In this case we don't even need to use a join operation, we can just create a new column in the `fantasy_movies` DataFrame. This will automatically match the index of `mean_ratings` with the index of `fantasy_movies` and attach to each movie its rating. Ratings for movies that are not in the `fantasy_movies` DataFrame are discarded.

The recommended way of creating columns in the recent versions of `pandas` is through the `assign` function, read its documentation!

In [None]:
fantasy_movies.assign?

In [None]:
fantasy_movies_with_ratings = fantasy_movies.assign(rating = mean_ratings)

In [None]:
fantasy_movies_with_ratings.head()

In [None]:
assert fantasy_movies_with_ratings.loc[7842].title.startswith("Dune"), "Try again, missing or wrong title"

In [None]:
assert abs(fantasy_movies_with_ratings.loc[7842].rating - 3.56) < 0.01 , "Try again, missing or wrong rating"
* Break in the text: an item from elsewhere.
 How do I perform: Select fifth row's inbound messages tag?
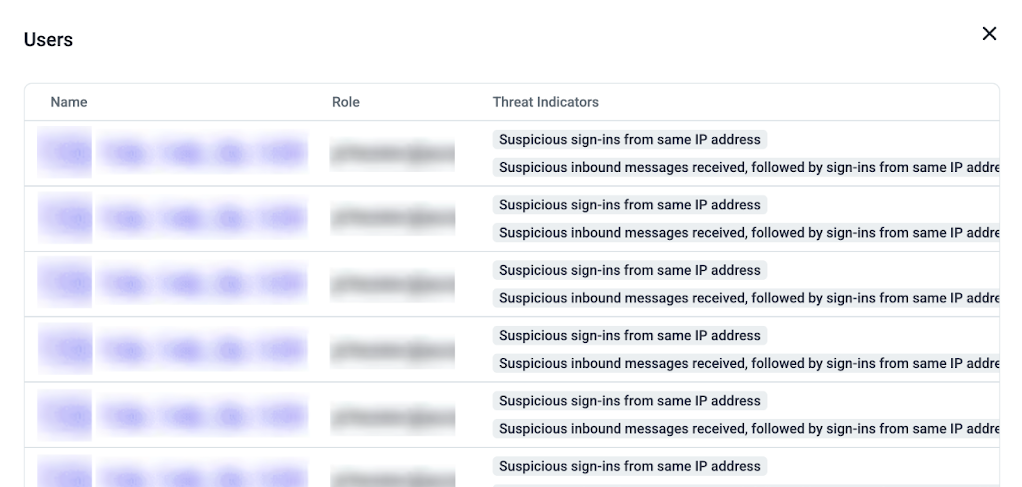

## Advanced Exercise 5: Find the Highest Rated Fantasy Movie

Again we need to find the index where a column is max, in this case rating:

In [None]:
index_of_max_rating = None
### BEGIN SOLUTION

### END SOLUTION

In [None]:
highest_rated_fantasy_movie = fantasy_movies_with_ratings.loc[index_of_max_rating]

In [None]:
assert highest_rated_fantasy_movie.title.startswith("Princess"), "Try again"